Start of Exercise input

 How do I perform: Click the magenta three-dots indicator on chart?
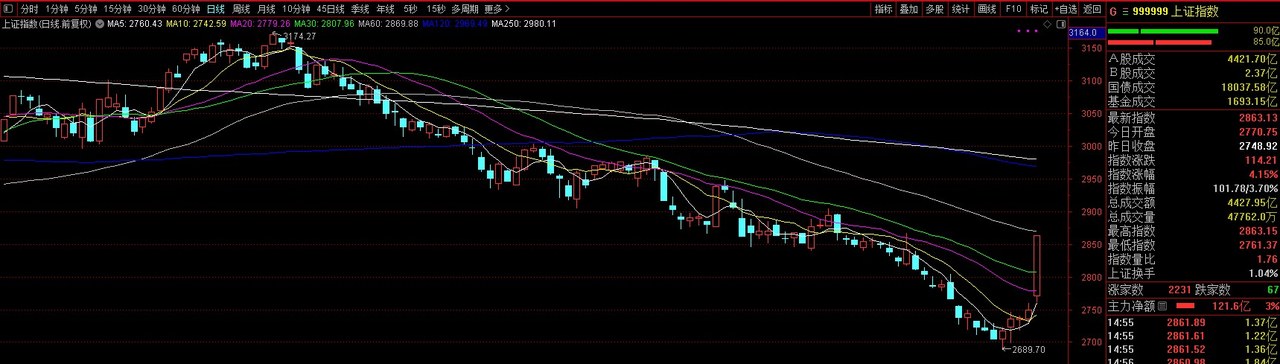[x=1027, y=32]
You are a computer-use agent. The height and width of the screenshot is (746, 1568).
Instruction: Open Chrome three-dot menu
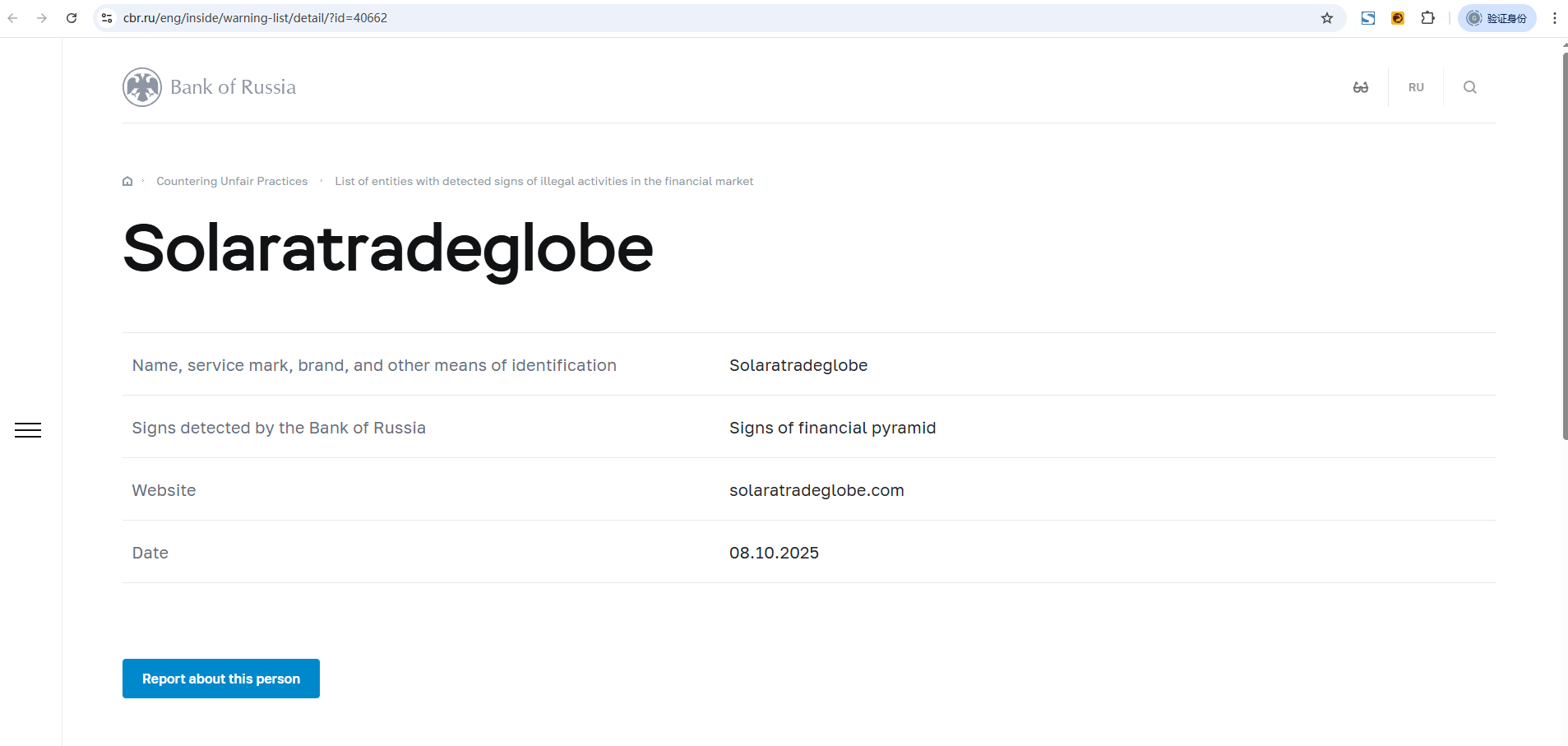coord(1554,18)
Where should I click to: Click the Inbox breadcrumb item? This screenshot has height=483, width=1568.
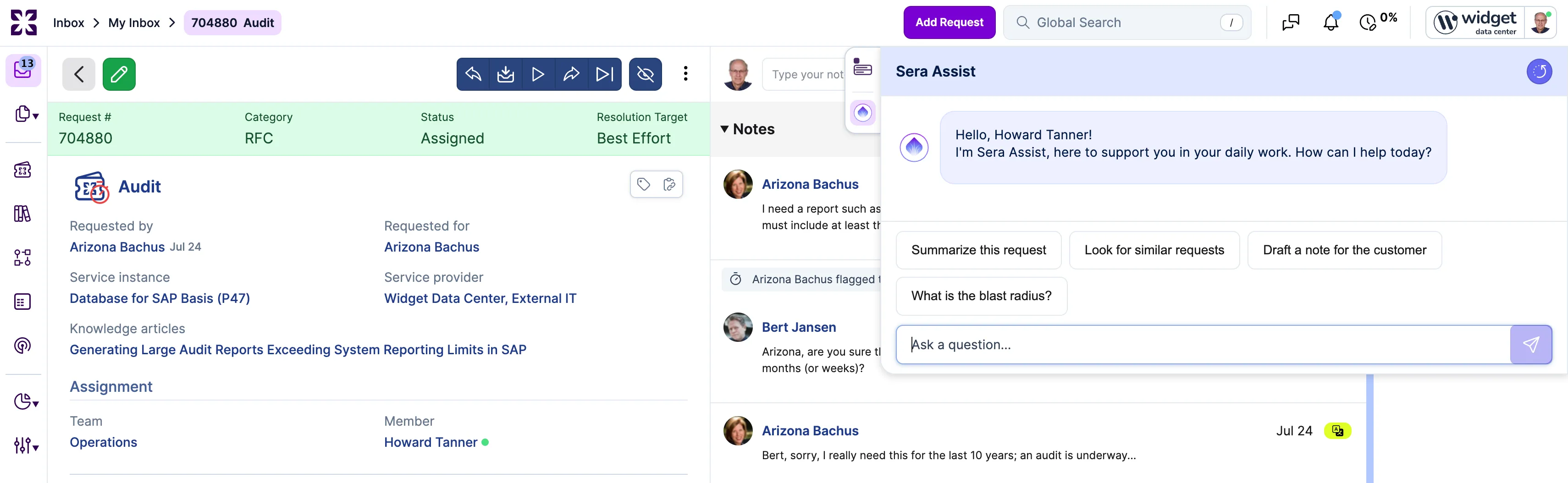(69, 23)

End of Exercise input

- About this task: A precise copy of each record, with the images removed, should be output.

- Response box:
 How do I perform: Click the magenta three-dots indicator on chart?
[x=1027, y=32]
You are a computer-use agent. The height and width of the screenshot is (746, 1568).
Instruction: Open Chrome three-dot menu
coord(1554,18)
Where should I click to: Click the Inbox breadcrumb item? This screenshot has height=483, width=1568.
(69, 23)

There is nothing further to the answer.